Будучи Томом Рипли, ему нельзя обращаться в римское отделение "Америкэн экспресс", но Том Рипли должен продолжать существовать с паспортом и в своей одежде на всякий непредвиденный случай вроде сегодняшнего, когда Мардж позвонила по телефону. Мардж чудом не оказалась в его номере. Пока, по мнению полиции, невиновность Дикки Гринлифа небесспорна, и думать нечего о том, чтобы уезжать из страны под именем Дикки, но если придется перевоплотиться в Тома Рипли, то в паспорте Рипли не обнаружится отметок, что он покидал Италию. Если он хочет уехать из Италии – и сделать так, чтобы Дикки Гринлиф оказался вне досягаемости полиции, – ему нужно сделать это, будучи Томом Рипли, а потом он снова въедет в страну как Том Рипли и, как только закончится полицейское расследование, опять станет Дикки. Так и надо действовать.

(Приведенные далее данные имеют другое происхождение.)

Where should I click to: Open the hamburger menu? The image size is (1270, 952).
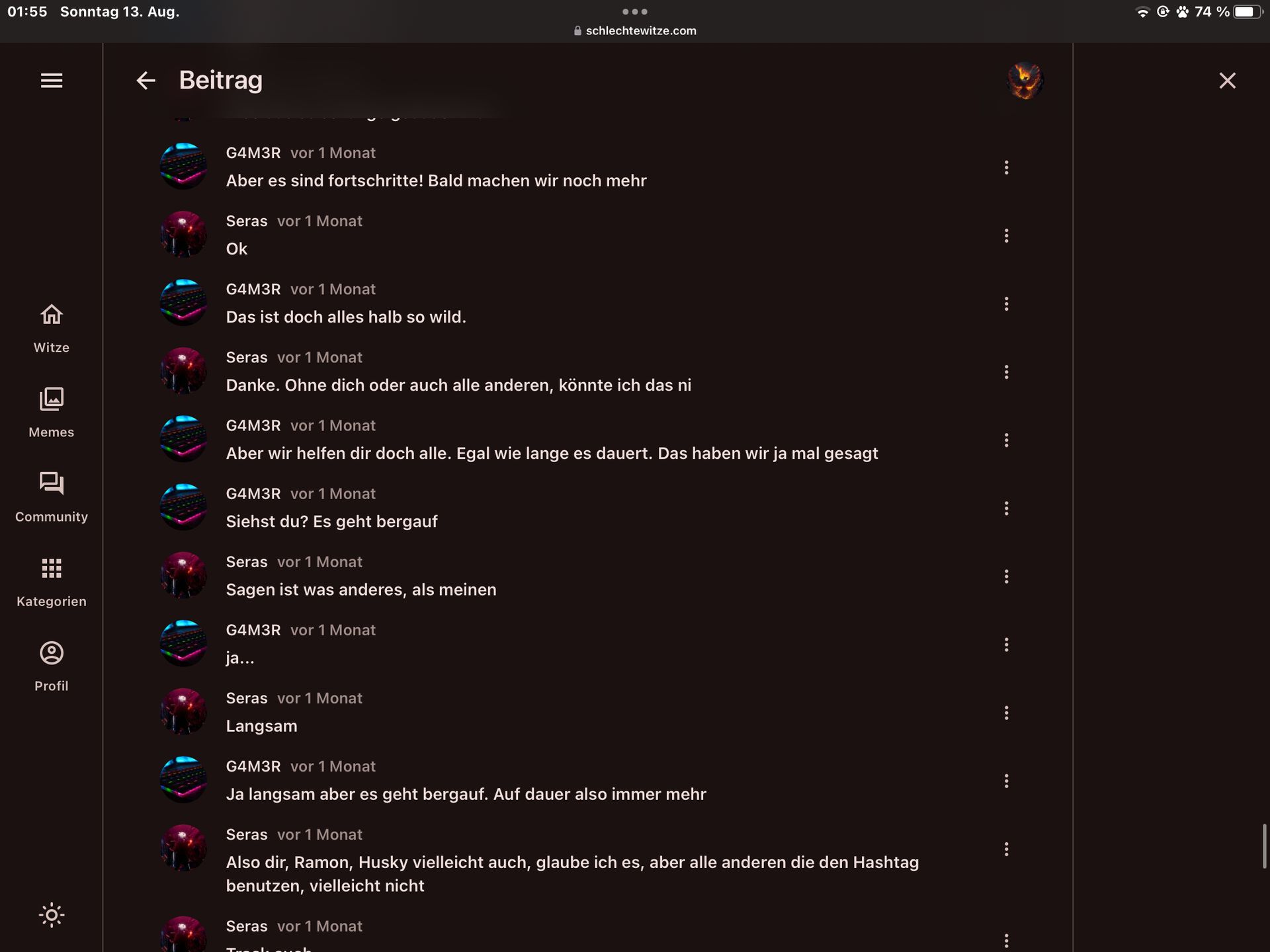click(x=52, y=81)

Казалось, все просто и безопасно. Нужно только выдержать несколько дней, вот и все.
19
Пароход медленно, как бы на ощупь вошел в гавань города Палермо, осторожно продвигаясь среди плавающей апельсиновой кожуры, соломы и обломков ящиков для фруктов. Осторожно вел себя и Том, подплывающий к Палермо. Он провел два дня в Неаполе, но в газетах не появилось ничего интересного о деле Майлза и вообще ничего о моторной лодке в Сан-Ремо. Полиция, насколько ему было известно, так и не предприняла попыток связаться с ним. А что, если они просто не хотели искать его в Неаполе, думал он, и поджидали в гостинице в Палермо?
На пристани полицейских не было. Том поискал их глазами. Купив несколько газет, он взял такси и вместе с багажом отправился в гостиницу "Пальма". И в гостиничном вестибюле полицейских не было. Вестибюль был богато украшен мраморными колоннами и большими кадками с пальмами. Портье сказал, какой для него приготовлен номер, и вручил ключ коридорному. Том почувствовал такое облегчение, что решился подойти к стойке, где оставляют почту, и, набравшись духу, спросил, нет ли сообщений для синьора Ричарда Гринлифа. Ему ответили, что нет.
После этого он совсем расслабился. Это означало, что и от Мардж ничего нет. Мардж наверняка успела побывать в полиции и поинтересовалась, где Дикки. На пароходе Тому приходили в голову самые ужасные вещи: Мардж раньше его прилетает в Палермо на самолете, Мардж оставляет ему записку в гостинице "Пальма", в которой говорится, что она приедет следующим пароходом. На пароходе, отплыв из Неаполя, он все время высматривал Мардж.
Теперь он стал думать, что после случившегося Мардж, возможно, махнула на Дикки рукой. Вероятно, она пришла к выводу, что Дикки избегает ее и хочет быть только с Томом. Ах, если бы это пришло в ее тупую голову! Лежа вечером в теплой ванне и глядя, как роскошная мыльная пена сползает по его рукам, Том раздумывал, а не написать ли ей обо всем этом письмо. Ведь должен Том Рипли написать ей письмо, думал он. Уже пора. В нем он сообщит, что все это время старался вести себя тактично, но не хотел обо всем говорить ей по телефону в Риме, а теперь чувствует, что она и сама все поняла. Им с Дикки было хорошо вместе, но этому пришел конец. Том весело захихикал и, не в силах остановиться, зажал нос и ушел под воду.
"Дорогая Мардж, – скажет он, – пишу тебе, потому что не уверен, что Дикки когда-нибудь тебе напишет, хотя я и просил его об этом не раз. Ты слишком хороший человек, чтобы кто-то так долго морочил тебе голову…"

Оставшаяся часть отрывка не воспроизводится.